- [Instructions for the task]:
In the records below, find every line that contains "plus" and list it.

Collected data
━━━━
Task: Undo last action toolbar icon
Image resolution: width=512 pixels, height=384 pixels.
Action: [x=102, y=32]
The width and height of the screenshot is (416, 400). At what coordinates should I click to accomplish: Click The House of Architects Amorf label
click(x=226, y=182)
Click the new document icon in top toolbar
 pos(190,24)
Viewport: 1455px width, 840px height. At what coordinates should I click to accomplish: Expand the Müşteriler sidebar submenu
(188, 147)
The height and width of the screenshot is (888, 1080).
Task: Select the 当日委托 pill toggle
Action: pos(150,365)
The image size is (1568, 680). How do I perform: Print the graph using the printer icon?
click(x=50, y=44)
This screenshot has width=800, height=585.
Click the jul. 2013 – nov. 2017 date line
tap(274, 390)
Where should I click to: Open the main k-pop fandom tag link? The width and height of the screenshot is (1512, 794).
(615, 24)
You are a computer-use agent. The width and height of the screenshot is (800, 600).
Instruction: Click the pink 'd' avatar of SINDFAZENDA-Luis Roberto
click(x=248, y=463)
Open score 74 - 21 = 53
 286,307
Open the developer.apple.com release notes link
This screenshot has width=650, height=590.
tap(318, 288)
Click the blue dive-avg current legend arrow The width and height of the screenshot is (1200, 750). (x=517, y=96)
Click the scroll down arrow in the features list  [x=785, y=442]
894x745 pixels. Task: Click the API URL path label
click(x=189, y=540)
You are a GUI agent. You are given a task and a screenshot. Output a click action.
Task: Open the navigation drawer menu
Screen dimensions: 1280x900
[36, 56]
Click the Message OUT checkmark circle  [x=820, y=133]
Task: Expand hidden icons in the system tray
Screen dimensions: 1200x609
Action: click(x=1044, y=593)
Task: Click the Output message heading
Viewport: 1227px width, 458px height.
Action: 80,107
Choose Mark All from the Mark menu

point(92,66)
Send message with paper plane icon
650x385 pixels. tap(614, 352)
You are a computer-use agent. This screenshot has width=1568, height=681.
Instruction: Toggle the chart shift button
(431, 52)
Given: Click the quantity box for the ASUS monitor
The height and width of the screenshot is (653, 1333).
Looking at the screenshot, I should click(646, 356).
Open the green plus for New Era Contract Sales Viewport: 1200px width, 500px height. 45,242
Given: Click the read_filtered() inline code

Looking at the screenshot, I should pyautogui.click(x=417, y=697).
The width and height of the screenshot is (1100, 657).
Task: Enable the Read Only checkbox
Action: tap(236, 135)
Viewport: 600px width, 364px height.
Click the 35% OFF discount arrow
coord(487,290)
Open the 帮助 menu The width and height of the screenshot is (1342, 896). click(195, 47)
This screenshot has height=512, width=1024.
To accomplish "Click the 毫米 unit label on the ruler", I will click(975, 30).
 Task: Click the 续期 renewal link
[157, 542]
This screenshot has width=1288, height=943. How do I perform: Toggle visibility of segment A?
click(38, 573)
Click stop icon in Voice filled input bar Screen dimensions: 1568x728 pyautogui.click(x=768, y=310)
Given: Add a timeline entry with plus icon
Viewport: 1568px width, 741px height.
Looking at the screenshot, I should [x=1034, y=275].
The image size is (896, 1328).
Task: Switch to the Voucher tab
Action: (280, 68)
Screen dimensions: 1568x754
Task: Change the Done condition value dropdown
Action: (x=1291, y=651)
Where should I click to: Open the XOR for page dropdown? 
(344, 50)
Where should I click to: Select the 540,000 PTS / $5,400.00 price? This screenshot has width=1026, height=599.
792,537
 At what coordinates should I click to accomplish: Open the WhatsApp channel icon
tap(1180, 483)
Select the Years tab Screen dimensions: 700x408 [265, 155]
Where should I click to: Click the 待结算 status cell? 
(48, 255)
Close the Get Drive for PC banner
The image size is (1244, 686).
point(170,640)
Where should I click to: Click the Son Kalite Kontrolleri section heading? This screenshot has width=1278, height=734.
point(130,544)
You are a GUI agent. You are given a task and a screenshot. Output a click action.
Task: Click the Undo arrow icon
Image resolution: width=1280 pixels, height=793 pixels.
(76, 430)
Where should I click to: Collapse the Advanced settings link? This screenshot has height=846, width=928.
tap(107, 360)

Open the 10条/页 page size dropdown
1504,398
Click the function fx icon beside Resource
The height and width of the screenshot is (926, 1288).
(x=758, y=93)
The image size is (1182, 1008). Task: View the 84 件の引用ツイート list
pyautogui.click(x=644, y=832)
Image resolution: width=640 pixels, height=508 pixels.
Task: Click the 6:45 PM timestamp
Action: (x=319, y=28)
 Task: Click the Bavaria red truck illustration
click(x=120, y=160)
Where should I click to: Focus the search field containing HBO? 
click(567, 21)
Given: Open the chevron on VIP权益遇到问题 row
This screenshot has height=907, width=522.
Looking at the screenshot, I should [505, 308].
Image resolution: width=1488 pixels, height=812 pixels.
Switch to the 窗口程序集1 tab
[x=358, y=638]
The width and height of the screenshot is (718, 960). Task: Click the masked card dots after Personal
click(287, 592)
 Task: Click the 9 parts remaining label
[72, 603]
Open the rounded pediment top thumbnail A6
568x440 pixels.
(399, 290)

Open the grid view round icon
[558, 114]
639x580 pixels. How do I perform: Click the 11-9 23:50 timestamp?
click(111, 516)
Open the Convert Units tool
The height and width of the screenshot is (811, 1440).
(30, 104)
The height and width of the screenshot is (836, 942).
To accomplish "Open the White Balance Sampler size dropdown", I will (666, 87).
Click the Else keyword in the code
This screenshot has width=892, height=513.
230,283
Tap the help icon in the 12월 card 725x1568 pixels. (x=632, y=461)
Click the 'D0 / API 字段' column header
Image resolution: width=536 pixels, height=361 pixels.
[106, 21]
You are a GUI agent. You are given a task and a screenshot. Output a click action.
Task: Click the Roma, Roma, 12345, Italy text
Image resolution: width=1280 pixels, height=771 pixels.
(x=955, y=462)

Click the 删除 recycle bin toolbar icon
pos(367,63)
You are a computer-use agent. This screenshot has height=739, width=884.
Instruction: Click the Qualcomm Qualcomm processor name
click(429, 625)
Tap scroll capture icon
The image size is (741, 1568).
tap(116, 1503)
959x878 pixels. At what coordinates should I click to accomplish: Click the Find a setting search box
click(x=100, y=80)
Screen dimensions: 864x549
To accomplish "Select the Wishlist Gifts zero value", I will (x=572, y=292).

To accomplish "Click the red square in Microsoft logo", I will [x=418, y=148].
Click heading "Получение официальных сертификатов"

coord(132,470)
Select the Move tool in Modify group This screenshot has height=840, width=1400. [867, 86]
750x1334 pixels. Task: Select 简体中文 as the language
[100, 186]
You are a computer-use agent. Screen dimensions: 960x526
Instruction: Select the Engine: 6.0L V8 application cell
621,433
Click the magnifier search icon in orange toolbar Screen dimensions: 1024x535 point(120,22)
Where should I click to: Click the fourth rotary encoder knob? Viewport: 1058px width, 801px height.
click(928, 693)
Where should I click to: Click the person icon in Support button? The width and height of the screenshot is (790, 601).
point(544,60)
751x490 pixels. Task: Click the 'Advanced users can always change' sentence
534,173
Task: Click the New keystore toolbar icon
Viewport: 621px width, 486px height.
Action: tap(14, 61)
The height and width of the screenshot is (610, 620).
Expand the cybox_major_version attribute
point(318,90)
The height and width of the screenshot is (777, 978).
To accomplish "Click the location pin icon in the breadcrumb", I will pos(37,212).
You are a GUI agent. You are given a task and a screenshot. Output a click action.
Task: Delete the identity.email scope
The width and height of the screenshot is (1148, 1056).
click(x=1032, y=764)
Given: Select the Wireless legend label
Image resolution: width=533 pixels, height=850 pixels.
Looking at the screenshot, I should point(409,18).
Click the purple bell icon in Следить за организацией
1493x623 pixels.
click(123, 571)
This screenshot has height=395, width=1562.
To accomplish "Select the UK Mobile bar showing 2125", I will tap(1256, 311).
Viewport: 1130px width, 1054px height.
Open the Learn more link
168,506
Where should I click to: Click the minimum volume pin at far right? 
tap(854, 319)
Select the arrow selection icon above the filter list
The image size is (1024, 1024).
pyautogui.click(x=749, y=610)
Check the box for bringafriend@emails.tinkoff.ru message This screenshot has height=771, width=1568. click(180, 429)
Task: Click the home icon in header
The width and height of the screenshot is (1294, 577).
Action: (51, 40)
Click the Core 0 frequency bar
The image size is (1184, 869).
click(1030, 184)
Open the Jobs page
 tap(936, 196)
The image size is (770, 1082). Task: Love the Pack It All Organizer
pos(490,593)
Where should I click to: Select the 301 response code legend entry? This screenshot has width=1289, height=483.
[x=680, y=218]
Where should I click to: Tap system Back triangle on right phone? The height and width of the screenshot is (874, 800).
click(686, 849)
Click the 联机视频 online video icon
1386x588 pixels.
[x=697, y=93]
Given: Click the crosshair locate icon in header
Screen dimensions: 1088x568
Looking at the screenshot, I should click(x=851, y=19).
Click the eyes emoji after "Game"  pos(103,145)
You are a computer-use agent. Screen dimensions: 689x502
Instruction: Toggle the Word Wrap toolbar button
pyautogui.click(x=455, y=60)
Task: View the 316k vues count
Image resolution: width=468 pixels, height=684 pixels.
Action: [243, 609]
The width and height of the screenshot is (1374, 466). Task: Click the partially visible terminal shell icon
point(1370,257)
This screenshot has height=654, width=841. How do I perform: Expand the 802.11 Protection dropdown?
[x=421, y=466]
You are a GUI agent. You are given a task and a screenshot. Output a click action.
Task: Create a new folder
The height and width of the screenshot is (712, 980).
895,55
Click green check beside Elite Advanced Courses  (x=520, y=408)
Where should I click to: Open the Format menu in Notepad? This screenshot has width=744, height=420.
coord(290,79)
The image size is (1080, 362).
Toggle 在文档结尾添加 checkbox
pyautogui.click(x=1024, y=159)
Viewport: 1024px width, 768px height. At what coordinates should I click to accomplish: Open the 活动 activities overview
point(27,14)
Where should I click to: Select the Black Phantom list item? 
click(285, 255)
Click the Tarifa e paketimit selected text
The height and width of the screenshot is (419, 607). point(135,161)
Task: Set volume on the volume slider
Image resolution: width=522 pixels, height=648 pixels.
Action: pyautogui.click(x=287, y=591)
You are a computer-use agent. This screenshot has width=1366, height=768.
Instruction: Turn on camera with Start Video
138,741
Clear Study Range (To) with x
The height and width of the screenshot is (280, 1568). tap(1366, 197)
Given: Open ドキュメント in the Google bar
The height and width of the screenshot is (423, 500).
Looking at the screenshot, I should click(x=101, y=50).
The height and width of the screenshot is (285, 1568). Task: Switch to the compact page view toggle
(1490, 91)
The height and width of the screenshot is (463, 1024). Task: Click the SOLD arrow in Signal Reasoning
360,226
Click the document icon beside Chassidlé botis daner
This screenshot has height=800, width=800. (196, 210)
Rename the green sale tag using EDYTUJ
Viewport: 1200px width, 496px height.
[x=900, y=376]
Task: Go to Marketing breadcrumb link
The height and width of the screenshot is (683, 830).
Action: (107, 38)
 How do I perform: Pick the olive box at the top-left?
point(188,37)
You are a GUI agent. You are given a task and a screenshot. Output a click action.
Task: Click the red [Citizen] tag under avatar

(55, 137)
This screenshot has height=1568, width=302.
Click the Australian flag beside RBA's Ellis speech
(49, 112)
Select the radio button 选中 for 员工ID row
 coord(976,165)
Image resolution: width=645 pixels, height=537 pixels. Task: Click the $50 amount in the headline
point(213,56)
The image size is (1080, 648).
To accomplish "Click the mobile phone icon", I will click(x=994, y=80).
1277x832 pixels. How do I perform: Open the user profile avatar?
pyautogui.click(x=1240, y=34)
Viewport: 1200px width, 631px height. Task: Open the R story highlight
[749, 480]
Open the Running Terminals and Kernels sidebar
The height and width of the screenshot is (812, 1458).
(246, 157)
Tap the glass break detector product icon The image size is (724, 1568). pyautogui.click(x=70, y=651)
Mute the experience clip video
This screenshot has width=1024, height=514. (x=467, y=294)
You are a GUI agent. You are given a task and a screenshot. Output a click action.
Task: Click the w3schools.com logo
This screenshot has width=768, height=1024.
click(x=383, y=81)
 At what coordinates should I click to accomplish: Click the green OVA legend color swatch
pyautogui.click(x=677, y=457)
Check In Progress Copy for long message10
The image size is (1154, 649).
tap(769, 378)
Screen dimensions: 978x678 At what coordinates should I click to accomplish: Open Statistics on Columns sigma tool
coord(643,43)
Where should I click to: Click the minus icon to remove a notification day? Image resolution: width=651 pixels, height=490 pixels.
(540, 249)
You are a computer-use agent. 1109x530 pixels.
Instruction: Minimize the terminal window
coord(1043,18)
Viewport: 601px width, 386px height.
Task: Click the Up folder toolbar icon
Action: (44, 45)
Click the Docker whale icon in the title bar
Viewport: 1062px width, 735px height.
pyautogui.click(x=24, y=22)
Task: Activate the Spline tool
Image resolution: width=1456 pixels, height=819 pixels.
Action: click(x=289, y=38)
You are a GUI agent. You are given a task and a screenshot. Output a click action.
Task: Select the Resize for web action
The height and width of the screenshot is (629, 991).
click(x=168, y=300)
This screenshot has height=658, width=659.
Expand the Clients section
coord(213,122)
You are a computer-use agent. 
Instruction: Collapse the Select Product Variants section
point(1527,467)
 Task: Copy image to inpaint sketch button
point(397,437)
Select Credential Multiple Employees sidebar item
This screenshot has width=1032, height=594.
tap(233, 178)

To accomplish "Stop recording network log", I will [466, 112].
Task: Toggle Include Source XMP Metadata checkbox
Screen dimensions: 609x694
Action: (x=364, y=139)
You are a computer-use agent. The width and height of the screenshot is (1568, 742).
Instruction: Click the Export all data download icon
━━━━
- [Solution to this task]:
Open the green plus for New Era Contract Sales Viewport: 1200px width, 500px height. 45,242
Given: Add a timeline entry with plus icon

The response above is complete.